A few suggestions
(as always YMMV)
As you have your wheels cut, build them up, install and drive with them installed in a bunch of situations and make sure everything is hunky-dory
(translated to queen's English - working properly )
You don't want to in the future after you have changed the wheelbase, changed suspension, tweeted, and modified have a tracking, wobbling, or vibration issue and wonder if it is the tires/wheels or one of the other modifications.
If you lengthen the wheelbase, as long as your rear spring mounts can be reattached to the original frame, it is very straightforward. Grind, drill the mounting rivets (remembering they are rivets so even with the heads removed they are still very tight in the mounting holes), measure 5 times, and install in the new location using graded bolts.
If you need to extend your frame for the back of your box, no big deal if it is not mounting any of the suspension. Just mount with bolted doublers and you would be good as it will only support a small amount of the load from the box. BOLT to your frame, do not weld. Yes, I know your shortening cuts were welded, but in general, frames are heat treated. The Japanese firetruck modification company certainly did a bunch of these conversions and had engineers that graduated from the Tokyo Insitute of Mechanical Engineering. I'm guessing you don't.
No need for fancy 3 or 4-point mounting subframes. 'Frame on frame' is just fine as your box, being an ambulance box is super ridged, and being a heavy truck and your 'home' you are not going to be rock crawling, etc. Plus you want your box as low as possible, something a subframe would negate.
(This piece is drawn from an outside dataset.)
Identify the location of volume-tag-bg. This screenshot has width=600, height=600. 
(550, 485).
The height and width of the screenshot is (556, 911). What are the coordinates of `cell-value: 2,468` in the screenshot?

Stick with leaf springs. While coil or air suspension sounds cool, and in most cases would give you a better ride, that is not happening with your setup. Left springs are straight forward and there is a reason all big trucks (with the exception of Unimogs that are offroad tractors masquerading as on-road trucks
) use leaf springs. Nothing is going to give you a plush ride, especially being a cabover, so keep it simple. Down the road, after everything is built, installed, and tested, if you want some improvement have left springs (maybe even parabolic leaf springs) build for your weight, weight distribution, and driving conditions.
One thing that will improve the 'ride' is an air-suspended seat(s). Unfortunately on cab overs usually there is very little room for a full travel air-suspended seat. Normally just a few inches, so a very limited selection (a search here on the Expo Portal for 'Fuso suspension seat' will give you an idea), or if you are lucky perhaps some pull-outs from a Unimog. The single best ride improvement on any of my big trucks was a full-size (10+ inches of travel) 20+ way adjustable air ride seat on my Kodiak. I tried a mechanical suspension seat (modified from a Mitsubishi Montario) on my Fuso, but just not enough room for any meaningful use without slamming my head into the roof. My friend has suspension seats from a Unimog installed in his MB1017, and they work OK, but he is short so he is not headroom limited.